I’ve spent over 20 years developing software, most of the time I’ve used some derivative of the waterfall methodology (aka, light the blue touch paper, stand back and then hope and pray). In my previous professional incarnation we started to use what we called an “Agile Methodology”. With hindsight what we really did was empower just the project management team to adjust our delivery and review cadence. Engineering and Product Management didn’t really materially change their approach to development. I suspect that this is because we saw Agile as just a modification of the waterfall approach’s scheduling to include risk as a factor rather than it being a change of mindset for all involved.
In my new role we are more fully embracing Agile, among the plethora of tools, training and information I have been reading Mike Cohn’s book Agile Estimating and Planning. Rather than summarizing the entire book I thought that I might focus in on the key things that stand out as differences between Agile and the more traditional methods for delivering software. Hopefully this will be useful for other software development professionals as they move towards real Agile development.
Part 1- Planning
- Planning upfront for a minimal acceptable product. In the classic “plan everything upfront” methods of software development everyone knows that something will be cut from the end product but no one will admit it and hence no one plans for that eventuality. In Agile you start the process expecting not to get every part of the proposed solution; given that expectation you get to plan for what you are going to give up, way before it becomes a critical issue. This is done by defining the “minimal acceptable product” and then knowing that anything else that is prioritized outside of that will be a bonus.

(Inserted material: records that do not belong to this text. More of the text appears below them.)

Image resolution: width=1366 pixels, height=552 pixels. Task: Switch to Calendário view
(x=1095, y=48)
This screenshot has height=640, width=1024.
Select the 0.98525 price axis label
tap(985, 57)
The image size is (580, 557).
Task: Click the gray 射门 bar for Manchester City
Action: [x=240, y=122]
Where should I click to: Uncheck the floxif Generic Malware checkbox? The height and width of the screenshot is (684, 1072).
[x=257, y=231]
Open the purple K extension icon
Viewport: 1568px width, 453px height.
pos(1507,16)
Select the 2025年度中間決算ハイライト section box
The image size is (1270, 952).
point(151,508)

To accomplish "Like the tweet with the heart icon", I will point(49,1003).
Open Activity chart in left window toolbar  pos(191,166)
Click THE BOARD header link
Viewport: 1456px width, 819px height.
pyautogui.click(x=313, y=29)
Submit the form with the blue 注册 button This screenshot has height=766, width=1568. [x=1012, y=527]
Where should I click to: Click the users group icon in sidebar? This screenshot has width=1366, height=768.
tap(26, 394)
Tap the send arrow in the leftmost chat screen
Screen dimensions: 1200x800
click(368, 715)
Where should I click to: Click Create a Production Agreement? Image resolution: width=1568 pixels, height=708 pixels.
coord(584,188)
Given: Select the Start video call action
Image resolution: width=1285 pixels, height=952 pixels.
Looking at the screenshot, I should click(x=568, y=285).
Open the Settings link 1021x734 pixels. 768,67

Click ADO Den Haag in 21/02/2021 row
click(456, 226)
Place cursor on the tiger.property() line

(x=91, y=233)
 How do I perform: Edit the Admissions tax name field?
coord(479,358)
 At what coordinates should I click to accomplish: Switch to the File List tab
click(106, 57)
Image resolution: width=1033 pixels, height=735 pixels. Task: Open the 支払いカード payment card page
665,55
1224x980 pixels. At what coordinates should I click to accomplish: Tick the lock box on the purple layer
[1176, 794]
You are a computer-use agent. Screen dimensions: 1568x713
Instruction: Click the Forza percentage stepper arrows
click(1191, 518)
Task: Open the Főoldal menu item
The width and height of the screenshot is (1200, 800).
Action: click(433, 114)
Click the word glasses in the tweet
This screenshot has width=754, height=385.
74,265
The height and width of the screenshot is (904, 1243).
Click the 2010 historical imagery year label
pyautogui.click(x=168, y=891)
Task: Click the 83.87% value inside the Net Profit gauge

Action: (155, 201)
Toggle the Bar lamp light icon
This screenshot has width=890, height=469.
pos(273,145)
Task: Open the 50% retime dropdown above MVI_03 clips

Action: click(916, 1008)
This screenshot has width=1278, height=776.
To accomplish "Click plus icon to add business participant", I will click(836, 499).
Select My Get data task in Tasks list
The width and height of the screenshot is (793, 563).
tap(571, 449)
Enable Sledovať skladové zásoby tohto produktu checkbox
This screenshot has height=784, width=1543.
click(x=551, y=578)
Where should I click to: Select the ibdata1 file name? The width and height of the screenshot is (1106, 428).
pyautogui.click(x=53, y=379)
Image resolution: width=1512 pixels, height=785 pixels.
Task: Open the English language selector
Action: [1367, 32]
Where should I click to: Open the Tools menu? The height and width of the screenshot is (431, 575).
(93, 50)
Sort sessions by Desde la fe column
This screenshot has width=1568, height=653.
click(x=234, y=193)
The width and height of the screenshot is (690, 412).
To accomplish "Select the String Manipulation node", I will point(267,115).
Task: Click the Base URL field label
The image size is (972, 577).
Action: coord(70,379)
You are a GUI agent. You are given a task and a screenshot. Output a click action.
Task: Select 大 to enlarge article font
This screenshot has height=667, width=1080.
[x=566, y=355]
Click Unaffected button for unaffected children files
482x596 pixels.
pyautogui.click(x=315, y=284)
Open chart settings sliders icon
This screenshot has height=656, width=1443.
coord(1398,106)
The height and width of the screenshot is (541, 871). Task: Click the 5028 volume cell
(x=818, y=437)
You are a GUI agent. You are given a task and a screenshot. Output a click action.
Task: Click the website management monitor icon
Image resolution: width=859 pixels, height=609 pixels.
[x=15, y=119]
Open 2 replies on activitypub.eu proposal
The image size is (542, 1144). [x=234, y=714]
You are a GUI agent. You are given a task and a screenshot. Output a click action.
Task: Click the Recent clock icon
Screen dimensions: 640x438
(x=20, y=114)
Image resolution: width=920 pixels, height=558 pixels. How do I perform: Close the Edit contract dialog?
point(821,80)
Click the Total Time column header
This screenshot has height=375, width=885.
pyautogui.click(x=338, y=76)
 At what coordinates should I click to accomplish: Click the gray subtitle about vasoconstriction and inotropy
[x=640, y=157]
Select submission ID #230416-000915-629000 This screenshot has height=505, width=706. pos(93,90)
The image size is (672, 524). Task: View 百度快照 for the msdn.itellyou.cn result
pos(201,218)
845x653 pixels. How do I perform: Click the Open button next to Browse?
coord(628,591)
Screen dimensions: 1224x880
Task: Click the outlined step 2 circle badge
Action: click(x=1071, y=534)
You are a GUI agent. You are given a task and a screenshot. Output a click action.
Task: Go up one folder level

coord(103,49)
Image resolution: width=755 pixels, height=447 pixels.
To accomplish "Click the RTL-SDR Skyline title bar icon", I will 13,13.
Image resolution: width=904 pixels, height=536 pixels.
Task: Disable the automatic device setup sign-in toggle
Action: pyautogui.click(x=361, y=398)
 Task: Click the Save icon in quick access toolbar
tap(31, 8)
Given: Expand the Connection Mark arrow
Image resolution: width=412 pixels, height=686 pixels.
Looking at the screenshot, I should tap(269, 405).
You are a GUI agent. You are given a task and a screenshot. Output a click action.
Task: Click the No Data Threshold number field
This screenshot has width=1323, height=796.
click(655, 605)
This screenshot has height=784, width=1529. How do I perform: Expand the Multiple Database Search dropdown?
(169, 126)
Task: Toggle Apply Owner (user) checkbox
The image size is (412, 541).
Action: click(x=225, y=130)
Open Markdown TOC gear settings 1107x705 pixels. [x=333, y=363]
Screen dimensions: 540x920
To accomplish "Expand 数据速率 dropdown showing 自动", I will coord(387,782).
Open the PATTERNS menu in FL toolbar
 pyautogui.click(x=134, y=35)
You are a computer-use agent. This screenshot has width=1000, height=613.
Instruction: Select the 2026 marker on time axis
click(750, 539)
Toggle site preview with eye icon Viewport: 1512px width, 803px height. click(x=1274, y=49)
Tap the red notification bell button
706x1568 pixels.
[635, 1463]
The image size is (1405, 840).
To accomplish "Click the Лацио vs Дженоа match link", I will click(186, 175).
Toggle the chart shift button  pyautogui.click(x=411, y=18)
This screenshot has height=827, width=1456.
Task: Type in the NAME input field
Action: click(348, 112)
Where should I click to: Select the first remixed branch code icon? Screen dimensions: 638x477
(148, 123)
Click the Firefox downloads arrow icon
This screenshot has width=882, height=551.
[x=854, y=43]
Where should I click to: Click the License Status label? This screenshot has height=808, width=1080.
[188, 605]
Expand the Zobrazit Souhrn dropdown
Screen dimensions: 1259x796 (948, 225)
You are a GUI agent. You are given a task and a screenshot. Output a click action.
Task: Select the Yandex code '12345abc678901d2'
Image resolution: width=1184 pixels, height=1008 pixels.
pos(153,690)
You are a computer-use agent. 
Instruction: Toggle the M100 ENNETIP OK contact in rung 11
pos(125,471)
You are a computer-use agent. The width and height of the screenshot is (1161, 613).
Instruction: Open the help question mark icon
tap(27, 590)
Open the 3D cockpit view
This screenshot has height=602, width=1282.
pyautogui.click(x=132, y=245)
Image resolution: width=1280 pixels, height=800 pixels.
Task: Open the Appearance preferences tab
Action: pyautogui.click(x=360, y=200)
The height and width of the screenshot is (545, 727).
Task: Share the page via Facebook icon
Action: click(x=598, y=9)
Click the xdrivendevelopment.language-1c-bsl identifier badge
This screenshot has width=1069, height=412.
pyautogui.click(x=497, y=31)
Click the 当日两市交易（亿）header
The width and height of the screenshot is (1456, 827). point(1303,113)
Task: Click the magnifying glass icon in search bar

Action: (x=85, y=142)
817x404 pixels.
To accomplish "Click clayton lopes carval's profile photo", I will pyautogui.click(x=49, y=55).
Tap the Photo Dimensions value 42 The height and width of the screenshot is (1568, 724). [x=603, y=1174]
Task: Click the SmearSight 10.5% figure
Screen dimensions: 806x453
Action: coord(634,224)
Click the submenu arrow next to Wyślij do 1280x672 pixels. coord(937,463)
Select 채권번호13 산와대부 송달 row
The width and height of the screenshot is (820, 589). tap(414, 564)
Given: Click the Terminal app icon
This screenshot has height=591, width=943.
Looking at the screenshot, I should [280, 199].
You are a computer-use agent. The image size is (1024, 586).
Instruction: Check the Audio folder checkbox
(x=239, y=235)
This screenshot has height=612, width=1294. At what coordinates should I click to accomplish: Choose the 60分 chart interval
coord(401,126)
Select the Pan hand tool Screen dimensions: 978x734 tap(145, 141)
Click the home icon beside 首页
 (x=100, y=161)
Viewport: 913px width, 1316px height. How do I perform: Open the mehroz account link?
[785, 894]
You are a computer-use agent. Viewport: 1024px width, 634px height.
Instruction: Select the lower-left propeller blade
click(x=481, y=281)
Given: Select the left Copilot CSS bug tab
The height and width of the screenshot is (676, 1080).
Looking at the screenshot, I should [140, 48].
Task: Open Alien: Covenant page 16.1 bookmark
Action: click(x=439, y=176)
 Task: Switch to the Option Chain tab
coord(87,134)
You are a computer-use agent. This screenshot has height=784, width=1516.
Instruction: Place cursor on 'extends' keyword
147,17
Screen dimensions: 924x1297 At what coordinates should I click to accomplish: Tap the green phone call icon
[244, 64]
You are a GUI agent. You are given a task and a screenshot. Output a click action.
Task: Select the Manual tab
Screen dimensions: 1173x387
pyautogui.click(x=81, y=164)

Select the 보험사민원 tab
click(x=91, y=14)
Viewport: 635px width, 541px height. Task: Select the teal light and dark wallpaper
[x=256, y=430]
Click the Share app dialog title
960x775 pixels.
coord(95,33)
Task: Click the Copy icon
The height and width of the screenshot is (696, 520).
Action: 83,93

- I need to think this one through a little more because you could run the joint risks of either putting too much in the minimal acceptable product plan or having engineering think that delivering just that minimal product would be OK and not aiming for additional features.
- Prioritize by comparative story size. Don’t worry too much about what a story is but suffice to say that it describes a feature that a customer wants in the product. The key here is that rather than asking engineering to estimate the effort to build each and every story we just ask them to put them in order of effort.
- Try it sometime. Ask someone to estimate the comparative size, weight or value of three things and then ask them to estimate the actual size, weight or value of each. Invariably they will do much better in the former exercise. I am guessing that “The Price is Right” would not be the marvel of intellectual brilliance that it is today if all the contestants did was to say whether a piece of consumerized junk was more or less valuable than some other miscellaneous detritus.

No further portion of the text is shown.